Retype the lines of the listing from the one containing "proposed [209, 430]" through the one containing "Integrated [513, 188]", both ends included, without changing anything.

== == ==

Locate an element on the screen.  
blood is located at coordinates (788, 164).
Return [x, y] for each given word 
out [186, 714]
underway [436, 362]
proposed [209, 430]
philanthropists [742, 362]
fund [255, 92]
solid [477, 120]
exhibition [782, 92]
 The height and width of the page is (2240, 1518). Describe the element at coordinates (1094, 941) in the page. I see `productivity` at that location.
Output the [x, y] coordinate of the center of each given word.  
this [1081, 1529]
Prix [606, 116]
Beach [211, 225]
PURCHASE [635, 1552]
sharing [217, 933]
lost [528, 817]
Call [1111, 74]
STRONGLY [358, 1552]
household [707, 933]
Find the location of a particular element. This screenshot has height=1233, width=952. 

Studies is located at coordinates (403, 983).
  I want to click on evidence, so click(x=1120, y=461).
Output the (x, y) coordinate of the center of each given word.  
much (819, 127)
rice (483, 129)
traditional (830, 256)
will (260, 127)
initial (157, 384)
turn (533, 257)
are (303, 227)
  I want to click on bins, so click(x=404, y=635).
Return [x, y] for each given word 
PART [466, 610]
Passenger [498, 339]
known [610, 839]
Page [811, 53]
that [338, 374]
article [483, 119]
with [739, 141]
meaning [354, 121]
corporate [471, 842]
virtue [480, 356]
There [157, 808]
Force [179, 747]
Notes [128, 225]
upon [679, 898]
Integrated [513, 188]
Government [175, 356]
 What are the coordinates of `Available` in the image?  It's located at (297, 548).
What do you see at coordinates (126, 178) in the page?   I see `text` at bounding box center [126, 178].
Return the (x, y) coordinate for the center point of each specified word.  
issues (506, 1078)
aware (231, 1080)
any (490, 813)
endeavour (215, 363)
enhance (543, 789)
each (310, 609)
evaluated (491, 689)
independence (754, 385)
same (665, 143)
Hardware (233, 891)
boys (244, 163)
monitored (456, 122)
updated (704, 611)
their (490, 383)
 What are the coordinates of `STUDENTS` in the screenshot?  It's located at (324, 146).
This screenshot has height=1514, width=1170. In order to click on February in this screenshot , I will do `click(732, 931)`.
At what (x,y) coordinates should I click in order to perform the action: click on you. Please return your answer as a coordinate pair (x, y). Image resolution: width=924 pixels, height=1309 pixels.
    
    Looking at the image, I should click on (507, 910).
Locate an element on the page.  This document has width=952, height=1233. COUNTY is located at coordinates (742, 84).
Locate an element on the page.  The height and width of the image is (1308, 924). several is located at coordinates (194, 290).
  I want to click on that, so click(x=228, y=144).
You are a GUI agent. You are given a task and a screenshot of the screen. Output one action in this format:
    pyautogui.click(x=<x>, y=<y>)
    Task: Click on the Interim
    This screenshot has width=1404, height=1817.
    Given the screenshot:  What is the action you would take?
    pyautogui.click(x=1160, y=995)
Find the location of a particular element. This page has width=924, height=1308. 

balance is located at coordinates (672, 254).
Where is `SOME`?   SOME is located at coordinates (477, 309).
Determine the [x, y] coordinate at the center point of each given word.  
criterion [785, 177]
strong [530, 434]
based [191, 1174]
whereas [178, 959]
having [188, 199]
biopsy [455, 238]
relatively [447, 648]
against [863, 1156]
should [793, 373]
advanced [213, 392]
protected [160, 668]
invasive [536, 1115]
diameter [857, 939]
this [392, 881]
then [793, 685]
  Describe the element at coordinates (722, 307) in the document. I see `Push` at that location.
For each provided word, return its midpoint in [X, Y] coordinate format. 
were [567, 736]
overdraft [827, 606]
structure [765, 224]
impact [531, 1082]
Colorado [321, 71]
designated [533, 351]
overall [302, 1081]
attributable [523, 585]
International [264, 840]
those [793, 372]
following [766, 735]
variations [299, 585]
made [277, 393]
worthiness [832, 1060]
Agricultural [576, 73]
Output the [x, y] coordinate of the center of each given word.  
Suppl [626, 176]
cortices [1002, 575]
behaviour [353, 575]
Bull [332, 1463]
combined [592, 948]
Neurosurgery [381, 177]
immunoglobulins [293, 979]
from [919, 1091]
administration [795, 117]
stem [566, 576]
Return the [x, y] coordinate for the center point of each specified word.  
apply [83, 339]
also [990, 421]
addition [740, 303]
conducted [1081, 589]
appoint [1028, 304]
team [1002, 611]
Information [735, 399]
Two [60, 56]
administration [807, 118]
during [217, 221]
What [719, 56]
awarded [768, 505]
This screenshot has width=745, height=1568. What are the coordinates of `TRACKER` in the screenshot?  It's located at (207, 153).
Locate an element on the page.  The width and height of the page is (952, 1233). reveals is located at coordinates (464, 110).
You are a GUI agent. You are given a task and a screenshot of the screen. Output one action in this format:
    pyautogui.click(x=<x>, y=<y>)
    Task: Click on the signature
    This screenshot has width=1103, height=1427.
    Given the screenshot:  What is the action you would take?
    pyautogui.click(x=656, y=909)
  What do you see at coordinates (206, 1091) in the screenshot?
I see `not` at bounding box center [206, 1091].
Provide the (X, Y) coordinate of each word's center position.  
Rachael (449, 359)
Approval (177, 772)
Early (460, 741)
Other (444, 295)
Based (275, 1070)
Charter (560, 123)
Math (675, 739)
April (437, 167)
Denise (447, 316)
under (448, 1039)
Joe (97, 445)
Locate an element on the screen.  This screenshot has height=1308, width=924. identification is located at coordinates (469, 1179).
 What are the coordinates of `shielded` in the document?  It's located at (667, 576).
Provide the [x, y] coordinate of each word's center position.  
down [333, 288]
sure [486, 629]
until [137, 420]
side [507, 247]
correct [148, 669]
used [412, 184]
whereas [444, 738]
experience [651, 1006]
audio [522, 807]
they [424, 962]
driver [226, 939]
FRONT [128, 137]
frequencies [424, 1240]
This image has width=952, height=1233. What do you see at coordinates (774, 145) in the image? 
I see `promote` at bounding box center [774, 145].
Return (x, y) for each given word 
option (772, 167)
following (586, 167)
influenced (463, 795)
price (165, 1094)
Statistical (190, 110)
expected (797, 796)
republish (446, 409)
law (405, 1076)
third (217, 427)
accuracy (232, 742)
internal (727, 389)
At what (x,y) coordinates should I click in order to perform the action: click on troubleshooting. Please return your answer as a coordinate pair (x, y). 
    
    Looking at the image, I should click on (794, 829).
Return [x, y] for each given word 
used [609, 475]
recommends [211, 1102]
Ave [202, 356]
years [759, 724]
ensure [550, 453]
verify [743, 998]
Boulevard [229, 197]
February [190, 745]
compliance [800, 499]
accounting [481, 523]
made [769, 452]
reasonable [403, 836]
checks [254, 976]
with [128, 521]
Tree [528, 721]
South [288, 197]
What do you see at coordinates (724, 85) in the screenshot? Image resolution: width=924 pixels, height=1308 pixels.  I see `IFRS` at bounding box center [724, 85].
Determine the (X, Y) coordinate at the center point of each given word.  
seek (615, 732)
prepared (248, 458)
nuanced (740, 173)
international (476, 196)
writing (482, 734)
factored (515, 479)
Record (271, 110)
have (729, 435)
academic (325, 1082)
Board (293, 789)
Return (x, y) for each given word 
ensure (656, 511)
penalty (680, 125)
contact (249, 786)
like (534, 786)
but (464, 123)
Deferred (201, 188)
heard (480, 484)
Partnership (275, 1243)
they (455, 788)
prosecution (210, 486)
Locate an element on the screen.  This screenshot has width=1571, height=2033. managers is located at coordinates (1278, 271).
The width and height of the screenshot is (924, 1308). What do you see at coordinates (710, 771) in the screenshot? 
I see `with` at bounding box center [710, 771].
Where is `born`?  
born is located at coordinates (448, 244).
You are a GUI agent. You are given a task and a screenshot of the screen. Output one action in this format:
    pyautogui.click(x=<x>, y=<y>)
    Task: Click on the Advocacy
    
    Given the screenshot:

== == ==

▶ _Response to the task_
proposed [209, 430]
philanthropists [742, 362]
fund [255, 92]
solid [477, 120]
exhibition [782, 92]
 The height and width of the page is (2240, 1518). Describe the element at coordinates (1094, 941) in the page. I see `productivity` at that location.
Output the [x, y] coordinate of the center of each given word.  
this [1081, 1529]
Prix [606, 116]
Beach [211, 225]
PURCHASE [635, 1552]
sharing [217, 933]
lost [528, 817]
Call [1111, 74]
STRONGLY [358, 1552]
household [707, 933]
Find the location of a particular element. This screenshot has height=1233, width=952. 

Studies is located at coordinates (403, 983).
  I want to click on evidence, so click(x=1120, y=461).
Output the (x, y) coordinate of the center of each given word.  
much (819, 127)
rice (483, 129)
traditional (830, 256)
will (260, 127)
initial (157, 384)
turn (533, 257)
are (303, 227)
  I want to click on bins, so click(x=404, y=635).
Return [x, y] for each given word 
PART [466, 610]
Passenger [498, 339]
known [610, 839]
Page [811, 53]
that [338, 374]
article [483, 119]
with [739, 141]
meaning [354, 121]
corporate [471, 842]
virtue [480, 356]
There [157, 808]
Force [179, 747]
Notes [128, 225]
upon [679, 898]
Integrated [513, 188]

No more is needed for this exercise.